How much is too much? And who gets to decide that?
Those are vital questions today. And as we ask and answer those questions, we’re confronted by many uncomfortable realities. One of the biggest (and most uncomfortable) is the issue of wealth inequality.
In his 2014 book “Capital in the 21st Century,” economist Thomas Piketty points to a possible future in which nations sell off public assets like schools, highways and prisons to the wealthy, and then rent them back. Such disturbing ideas, Piketty warns, are supported by “some very smart people.” It makes me wonder: why do “very smart people” often end up taking very immoral stances?
As I write this, one “very smart person” in America has recently used his wealth and business savvy to purchase the rights to a critically important drug, which he promptly increased in price from $13.50 per pill to $750. The CEO has been roundly and rightly criticized in media reports, but lawmakers admitted there were few regulations in place to prevent such practices.
In many corners of society – in business schools, boardrooms and in legislative chambers – values such as the maximization of profit and the consolidation of power are held in high regard.

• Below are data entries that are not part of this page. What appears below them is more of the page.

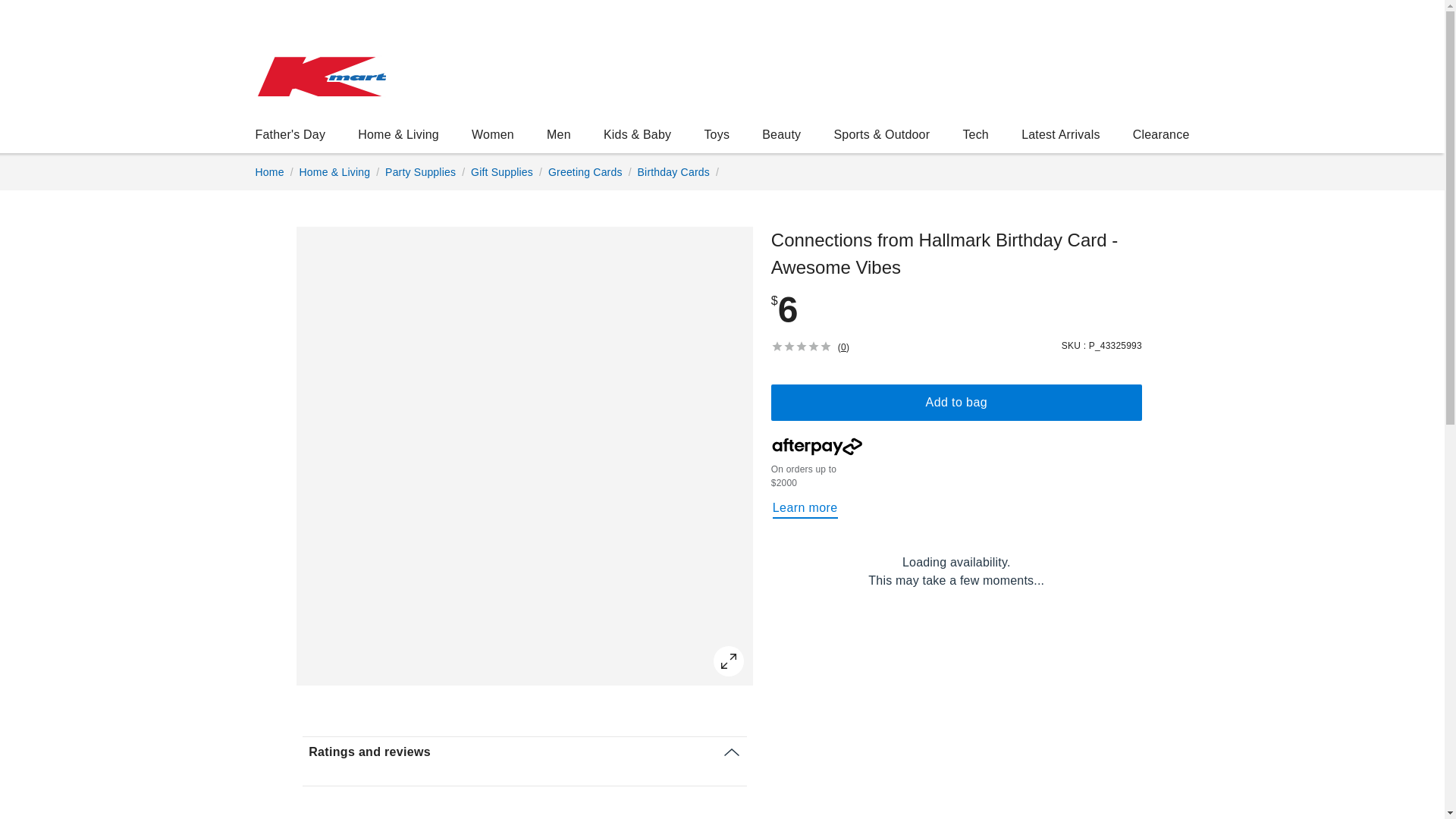
Tech (805, 507)
Home (975, 133)
Father's Day (268, 172)
Greeting Cards (289, 133)
Latest Arrivals (585, 172)
Men (1060, 133)
Clearance (558, 133)
Beauty (1160, 133)
Birthday Cards (780, 133)
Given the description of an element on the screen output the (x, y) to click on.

If pursued to their logical end, such values will lead a bright young CEO to increase the price of a cancer drug by 5,000% overnight. It is impossible to reconcile such acts with the compassionate Christ of the New Testament or the community-minded laws and regulations of Israel of the Old Testament.
However, fighting such practices is a difficult process. Many entities will fight off any threat to profit maximization. Eventually, those fighting for fairness are portrayed as thieves and enemies of freedom.
Jesus was also a champion of the sick, poor and disenfranchised – and he endured an all-out PR blitz that attempted to portray him as a reckless, ungodly heretic, while the Pharisees sought to position themselves as the defenders of orthodoxy, purity and proper order. The fight today is no different. Fighting for fairness means you will be turning over someone’s money-changing table in the Temple of Commerce, and they’ll say the worst things about you.
But don’t lose heart. Standing up for the right things can often seem revolutionary, and threatening, in the moment, but in time you earn respect for being the first one there. For example, we forget how hated Abraham Lincoln was while he served as President. It was only later that we saw the rightness of his positions, and his legend grew.
Prayer: Pray that we will bold in standing against injustice, even when we are a lone voice.